In the state popularized by "The Wizard of Oz," conservation partners aren't just dreaming about a better world over the rainbow. They're joining forces to fight climate change and provide a home for wildlife — now and into the future.

The U.S. Fish and Wildlife Service and The Conservation Fund (TCF) have teamed up to restore 775 acres of native forestland along the Marais des Cygnes River located on the border of Kansas and Missouri.  

The effort is part of The Conservation Fund's Go Zero program, which helps address climate change by providing ways for individuals, organizations and even entire communities to reduce their carbon footprint, and then offset emissions by planting trees.

Tim Menard, a Fish and Wildlife Service biologist who splits his time between Kansas' Flint Hills and Marais des Cygnes National Wildlife Refuges, says the trees not only will trap carbon dioxide from the atmosphere, they will also help control flooding and enhance water quality along the Marais des Cygnes River.
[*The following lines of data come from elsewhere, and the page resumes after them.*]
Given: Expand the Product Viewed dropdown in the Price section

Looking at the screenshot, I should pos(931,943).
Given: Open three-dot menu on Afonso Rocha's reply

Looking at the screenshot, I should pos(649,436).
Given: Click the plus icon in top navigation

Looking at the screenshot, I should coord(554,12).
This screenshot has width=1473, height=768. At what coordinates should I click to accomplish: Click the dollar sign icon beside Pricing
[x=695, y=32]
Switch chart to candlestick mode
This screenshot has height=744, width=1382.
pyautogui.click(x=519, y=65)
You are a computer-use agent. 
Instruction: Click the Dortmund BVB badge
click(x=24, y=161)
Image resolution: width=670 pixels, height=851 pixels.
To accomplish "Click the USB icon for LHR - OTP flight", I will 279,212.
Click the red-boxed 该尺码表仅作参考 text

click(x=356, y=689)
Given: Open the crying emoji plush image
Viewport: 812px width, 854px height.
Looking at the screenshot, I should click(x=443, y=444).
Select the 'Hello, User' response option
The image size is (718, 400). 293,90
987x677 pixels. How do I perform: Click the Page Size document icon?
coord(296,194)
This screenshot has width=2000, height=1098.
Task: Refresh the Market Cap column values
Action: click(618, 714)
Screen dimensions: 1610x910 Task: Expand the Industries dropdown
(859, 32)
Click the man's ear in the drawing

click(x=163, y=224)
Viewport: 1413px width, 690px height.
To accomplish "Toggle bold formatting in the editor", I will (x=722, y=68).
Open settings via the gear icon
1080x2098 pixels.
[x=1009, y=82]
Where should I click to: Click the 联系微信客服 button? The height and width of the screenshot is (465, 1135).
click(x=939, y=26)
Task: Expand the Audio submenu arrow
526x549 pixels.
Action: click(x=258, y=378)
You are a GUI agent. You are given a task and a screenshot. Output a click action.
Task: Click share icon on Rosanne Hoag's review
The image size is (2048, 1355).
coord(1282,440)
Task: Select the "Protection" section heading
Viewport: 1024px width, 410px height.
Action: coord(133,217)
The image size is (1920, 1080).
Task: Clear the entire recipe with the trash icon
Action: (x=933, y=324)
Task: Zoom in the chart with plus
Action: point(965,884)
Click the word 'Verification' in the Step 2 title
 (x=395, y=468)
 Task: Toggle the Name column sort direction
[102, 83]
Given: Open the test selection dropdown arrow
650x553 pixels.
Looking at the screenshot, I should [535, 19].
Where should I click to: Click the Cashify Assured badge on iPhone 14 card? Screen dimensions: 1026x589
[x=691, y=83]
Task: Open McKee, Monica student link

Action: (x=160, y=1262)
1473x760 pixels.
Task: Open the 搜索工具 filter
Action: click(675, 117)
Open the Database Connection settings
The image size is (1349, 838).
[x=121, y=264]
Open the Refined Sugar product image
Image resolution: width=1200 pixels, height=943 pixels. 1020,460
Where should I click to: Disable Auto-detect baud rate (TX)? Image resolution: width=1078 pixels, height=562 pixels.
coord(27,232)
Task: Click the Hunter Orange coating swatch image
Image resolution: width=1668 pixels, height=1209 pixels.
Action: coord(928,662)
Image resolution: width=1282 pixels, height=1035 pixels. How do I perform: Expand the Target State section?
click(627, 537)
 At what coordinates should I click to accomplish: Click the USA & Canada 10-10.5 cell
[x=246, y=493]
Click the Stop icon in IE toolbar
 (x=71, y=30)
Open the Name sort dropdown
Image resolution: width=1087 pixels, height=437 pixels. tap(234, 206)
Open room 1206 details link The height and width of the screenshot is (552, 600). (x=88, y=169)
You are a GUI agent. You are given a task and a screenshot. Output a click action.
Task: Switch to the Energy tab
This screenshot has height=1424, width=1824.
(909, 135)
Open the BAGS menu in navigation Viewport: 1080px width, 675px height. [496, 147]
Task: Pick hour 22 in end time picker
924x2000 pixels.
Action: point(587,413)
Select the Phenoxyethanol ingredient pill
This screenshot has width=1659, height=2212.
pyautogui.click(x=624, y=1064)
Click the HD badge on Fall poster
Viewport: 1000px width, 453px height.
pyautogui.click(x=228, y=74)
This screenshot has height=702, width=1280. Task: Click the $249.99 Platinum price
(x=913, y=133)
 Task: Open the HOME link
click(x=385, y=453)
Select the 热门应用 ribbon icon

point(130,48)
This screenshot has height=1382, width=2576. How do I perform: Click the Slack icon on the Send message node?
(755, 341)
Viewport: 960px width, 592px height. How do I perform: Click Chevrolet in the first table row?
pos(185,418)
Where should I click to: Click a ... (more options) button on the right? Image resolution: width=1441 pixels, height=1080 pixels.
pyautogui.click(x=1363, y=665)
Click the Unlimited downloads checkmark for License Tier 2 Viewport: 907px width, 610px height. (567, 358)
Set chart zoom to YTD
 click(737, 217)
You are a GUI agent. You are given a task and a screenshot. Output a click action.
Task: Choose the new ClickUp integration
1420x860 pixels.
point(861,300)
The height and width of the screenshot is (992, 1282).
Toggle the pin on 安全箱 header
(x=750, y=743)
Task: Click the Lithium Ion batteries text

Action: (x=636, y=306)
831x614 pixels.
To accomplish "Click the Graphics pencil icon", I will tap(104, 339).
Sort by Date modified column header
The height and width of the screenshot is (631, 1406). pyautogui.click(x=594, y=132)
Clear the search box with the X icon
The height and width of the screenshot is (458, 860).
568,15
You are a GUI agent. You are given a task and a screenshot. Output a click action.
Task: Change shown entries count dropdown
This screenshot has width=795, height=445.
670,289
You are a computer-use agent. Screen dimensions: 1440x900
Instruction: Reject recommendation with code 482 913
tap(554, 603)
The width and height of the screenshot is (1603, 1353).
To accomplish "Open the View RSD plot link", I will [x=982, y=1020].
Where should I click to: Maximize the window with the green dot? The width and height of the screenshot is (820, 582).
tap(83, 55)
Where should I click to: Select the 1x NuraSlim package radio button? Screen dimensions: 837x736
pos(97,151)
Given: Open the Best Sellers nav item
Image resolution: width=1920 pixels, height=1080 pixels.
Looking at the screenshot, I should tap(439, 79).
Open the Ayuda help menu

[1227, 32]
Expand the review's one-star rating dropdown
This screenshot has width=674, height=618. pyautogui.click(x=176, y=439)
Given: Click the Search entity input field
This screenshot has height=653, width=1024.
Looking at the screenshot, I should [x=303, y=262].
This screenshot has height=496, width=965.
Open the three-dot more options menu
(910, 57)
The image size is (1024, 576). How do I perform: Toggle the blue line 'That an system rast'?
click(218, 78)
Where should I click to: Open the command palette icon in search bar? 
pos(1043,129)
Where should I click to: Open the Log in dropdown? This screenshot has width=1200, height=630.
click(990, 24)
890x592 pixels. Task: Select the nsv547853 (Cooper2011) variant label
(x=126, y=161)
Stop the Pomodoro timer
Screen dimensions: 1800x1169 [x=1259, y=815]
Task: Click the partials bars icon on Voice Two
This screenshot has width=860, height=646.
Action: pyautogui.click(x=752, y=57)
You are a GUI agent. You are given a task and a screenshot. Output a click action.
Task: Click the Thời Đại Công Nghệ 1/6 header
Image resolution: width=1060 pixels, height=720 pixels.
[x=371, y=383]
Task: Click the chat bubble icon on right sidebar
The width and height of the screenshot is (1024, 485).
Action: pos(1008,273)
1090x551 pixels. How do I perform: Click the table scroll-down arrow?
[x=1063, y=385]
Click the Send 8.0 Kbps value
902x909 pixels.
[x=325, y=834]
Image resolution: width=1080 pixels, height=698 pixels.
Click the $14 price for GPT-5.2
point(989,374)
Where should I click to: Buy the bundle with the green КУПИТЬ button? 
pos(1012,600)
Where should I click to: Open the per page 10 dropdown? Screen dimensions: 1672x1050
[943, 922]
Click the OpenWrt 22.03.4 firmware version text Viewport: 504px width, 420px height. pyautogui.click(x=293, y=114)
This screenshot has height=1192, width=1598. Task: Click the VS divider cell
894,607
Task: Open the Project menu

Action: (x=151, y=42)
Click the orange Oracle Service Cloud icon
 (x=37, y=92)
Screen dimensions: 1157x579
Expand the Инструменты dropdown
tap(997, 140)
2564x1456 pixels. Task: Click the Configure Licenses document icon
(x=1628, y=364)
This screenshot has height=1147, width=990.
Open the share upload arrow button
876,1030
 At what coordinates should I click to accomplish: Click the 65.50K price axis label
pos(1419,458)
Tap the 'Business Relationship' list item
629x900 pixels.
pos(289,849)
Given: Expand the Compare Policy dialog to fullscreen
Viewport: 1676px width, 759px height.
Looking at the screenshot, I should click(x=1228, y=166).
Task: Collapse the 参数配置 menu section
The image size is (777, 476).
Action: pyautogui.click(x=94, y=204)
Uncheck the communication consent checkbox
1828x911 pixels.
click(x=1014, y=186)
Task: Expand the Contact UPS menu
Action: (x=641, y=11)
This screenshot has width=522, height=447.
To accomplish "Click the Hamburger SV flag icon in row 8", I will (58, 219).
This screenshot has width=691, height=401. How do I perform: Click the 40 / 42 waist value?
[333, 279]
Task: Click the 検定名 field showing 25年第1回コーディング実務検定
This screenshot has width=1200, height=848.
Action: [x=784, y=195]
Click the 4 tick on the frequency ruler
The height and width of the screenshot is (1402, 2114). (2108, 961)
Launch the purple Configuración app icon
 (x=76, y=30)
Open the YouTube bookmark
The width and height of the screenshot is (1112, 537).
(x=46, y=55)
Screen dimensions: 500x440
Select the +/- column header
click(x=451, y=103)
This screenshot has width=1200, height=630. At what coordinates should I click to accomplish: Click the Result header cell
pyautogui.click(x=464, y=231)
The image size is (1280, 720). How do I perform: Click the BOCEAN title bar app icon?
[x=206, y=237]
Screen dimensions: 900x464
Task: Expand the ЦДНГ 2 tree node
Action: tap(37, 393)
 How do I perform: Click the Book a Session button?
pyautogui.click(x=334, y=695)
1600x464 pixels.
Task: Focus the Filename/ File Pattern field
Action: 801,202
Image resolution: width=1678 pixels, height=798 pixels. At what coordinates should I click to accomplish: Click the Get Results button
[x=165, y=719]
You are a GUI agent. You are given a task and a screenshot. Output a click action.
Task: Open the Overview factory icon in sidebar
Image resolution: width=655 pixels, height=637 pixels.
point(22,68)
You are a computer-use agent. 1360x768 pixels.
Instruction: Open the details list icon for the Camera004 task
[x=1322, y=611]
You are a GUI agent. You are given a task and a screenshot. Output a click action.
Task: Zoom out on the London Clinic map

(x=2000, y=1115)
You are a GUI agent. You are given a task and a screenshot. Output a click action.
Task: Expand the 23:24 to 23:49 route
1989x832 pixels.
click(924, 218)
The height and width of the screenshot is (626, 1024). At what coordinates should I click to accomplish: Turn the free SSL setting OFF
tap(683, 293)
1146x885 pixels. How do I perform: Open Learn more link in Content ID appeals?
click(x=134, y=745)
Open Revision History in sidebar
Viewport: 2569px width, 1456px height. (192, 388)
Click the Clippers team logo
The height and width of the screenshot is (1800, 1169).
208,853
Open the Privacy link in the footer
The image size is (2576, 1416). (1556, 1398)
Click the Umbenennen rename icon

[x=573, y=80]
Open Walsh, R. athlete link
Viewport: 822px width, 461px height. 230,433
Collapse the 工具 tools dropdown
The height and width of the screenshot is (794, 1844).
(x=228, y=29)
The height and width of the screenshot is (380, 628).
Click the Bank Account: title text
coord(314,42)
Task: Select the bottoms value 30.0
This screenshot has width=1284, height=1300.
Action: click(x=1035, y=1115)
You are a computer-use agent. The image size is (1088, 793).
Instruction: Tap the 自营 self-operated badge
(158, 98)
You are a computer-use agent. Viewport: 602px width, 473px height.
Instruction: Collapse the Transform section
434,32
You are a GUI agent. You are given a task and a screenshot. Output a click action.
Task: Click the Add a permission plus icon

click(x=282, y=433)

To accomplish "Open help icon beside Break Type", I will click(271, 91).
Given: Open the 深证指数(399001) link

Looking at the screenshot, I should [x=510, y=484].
It's also a win for wildlife.

"The Go Zero program enabled us to reforest more acres than we could ever have done on our own over the course of a single year — or even over a five-year period," Menard says. "Plus, they gave us the freedom to determine the species composition that was best for the land and the wildlife. So the end result was the establishment of a native ecosystem — but in an accelerated fashion."

According to the Intergovernmental Panel on Climate Change, deforestation accounts for 12-17 percent of all greenhouse gas emissions. "And in the United States alone, we have lost more than 20 million acres of forest during the last century," says Jena Thompson Meredith, Director of the Go Zero program. "Thanks to the generosity of our donors and supporters like the U.S. Fish and Wildlife Service, the Fund has been able to help parks and wildlife refuges across the nation fulfill their conservation and restoration objectives."

Already, the Fund and the Service have restored more than 6,000 acres across 15 national wildlife refuges using Go Zero donations.

Menard says land surveys from 1856 show that all of the area adjacent to the Marais des Cygnes River was forested. Over time, the land was cleared for agriculture, and then eventually, those fields were taken out of production. Menard says more than 80 percent of the land restored through the Go Zero project has been out of production since the Marais des Cygnes NWR was established in 1992.

birdBecause of the replanting effort, he says an entire array of species will benefit throughout the life of the forest — beginning right now.

"We don't have to wait 70-100 years to realize the benefits of replanting with native species," Menard says. "Even now, there are birds using the restored lands. In the early years, the restored parcels are used by field sparrows. Twenty years from now, we'll see yellow breasted chat and indigo bunting. At the forest's full maturity, our children will be able to spot prothonotary warbler nests, and in the winter months, red-headed woodpeckers."

Even for the birds, there's no place like home.